Costruire una community, però, vuol dire anche andare oltre, ricevere inviti ad eventi, conferenze, ecc, avere una presenza attiva anche sul territorio per dare un seguito effettivo a ciò che si produce.
“Sì, è vero, ma è qualcosa che è successo di più nell’ultimo anno, dove ho ricevuto vari inviti e a qualcuno ho detto sì, ancora pochi per dirla tutta. Nel 2024 ho partecipato al Festival Overtime di Macerata, qui ho presentato il mio libro davanti ad una classe delle scuole medie, è stata una bellissima esperienza.
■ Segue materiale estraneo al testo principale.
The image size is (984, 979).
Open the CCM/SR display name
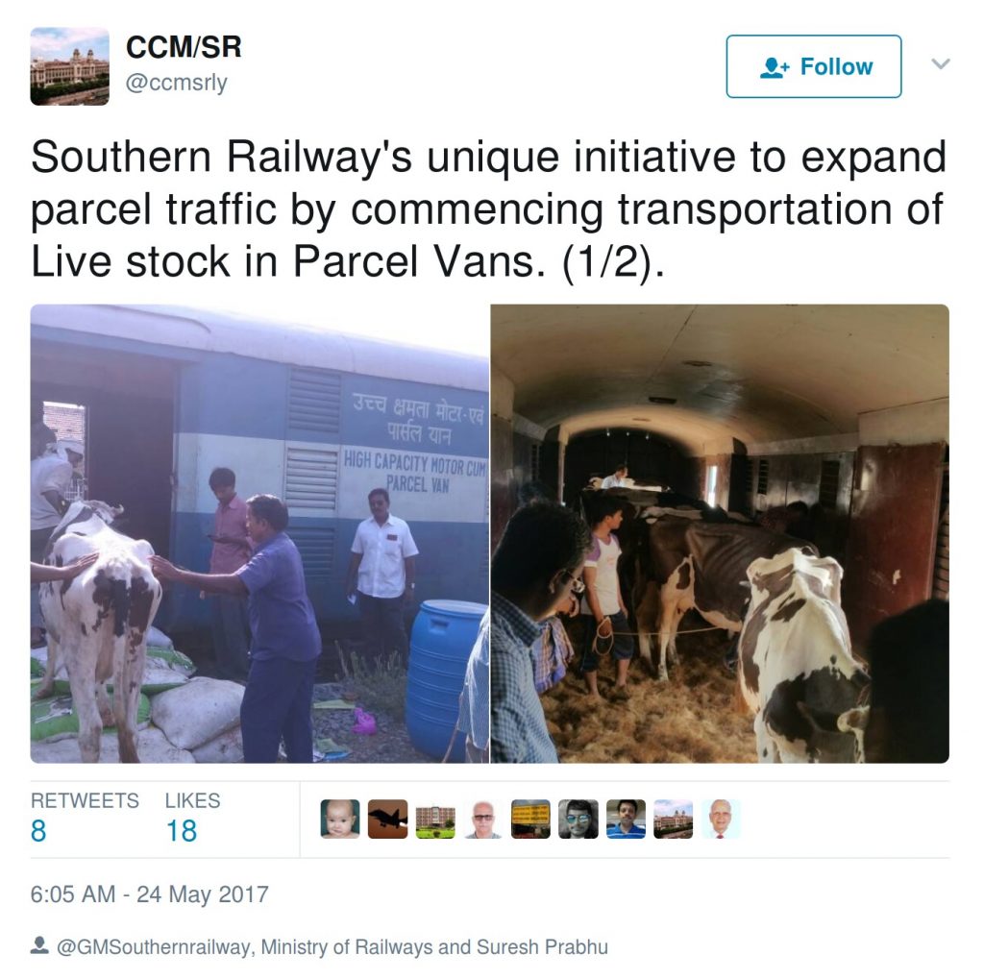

Confesso che le richieste per questo tipo di kermesse non mancano ma preferisco ancora rimanere ad un piano superiore rispetto all’insegnamento, alle discipline, ti faccio un esempio”. Vai. “Ci sono persone che si confidano, che mi chiedono riscontri importanti, ma c’è anche il rischio di cadere nell’astratto, nel senso che quando mi raccontano le loro esperienze, validano ciò che dico, e questo mi basta perché è ben radicato alla realtà, per tutto il resto, mi chiedo “sono all’altezza in questo rapporto di dare – avere?”; ci sono professori che hanno regalato il mio libro e questo non può che lusingarmi, ma è anche una responsabilità, oltre che una motivazione, a volte credo sia giusto che i rapporti restino di questo tipo”.
Toglimi una curiosità: come si articola la tua giornata tipo? Cosa fa uno scrittore dopo cappuccio e brioche?
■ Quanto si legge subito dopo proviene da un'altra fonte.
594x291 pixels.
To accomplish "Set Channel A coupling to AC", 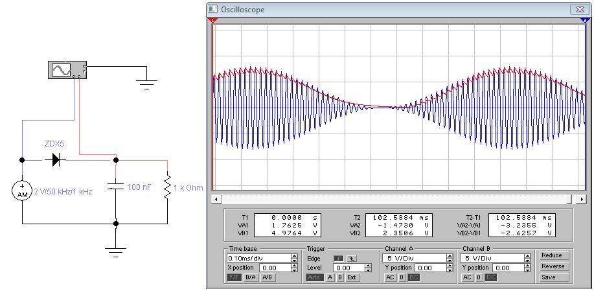I will tap(390, 277).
“Io vivo vicino a Parma e devo dire che la mia routine nell’ultimo anno è un po’ cambiata. Lavoro in biblioteca e solitamente mi dedico a tre grandi filoni: tutto ciò che riguarda i social, quindi la scelta dei contenuti, la programmazione, la pubblicazione, tieni conto che pubblico un post al giorno weekend esclusi, poi c’è il filone libri, totalizzante soprattutto quando manca poco all’uscita, ed infine la parte più importante, quella della lettura, sia nel mio ambito, ovvero antropologia e filosofia dello sport, sia oltre, la lettura resta una delle mie più grandi fonti d’ispirazione”.
Cosa c’è in cantiere? Quali sono i prossimi obiettivi?
“In cantiere c’è un altro libro, ci sto lavorando, e poi qualche evento live in più, vorrei conquistare più autorevolezza dal vivo, raccontare le mie idee e i miei concetti in forma più ragionata. Un mio evento esclusivo? Oddio, non lo so, sono una figura che resta sempre un po’ in bilico tra il motivatore e colui che parla di sport, ma propendo sempre di più per la seconda, non penso di avere nulla da insegnare, mi vedo di più nelle presentazioni, come opinionista, scrittore…non so nemmeno come potrei definirmi in quest’epoca moderna”. Un creatore elegante? Ti piace come definizione? “Cavoli, sì, la prendo al volo, quello che è certo è che amo raccontare lo sport come un motore che illumina la nostra esistenza, donandogli degli orizzonti in cui sperare e verso cui muoversi”.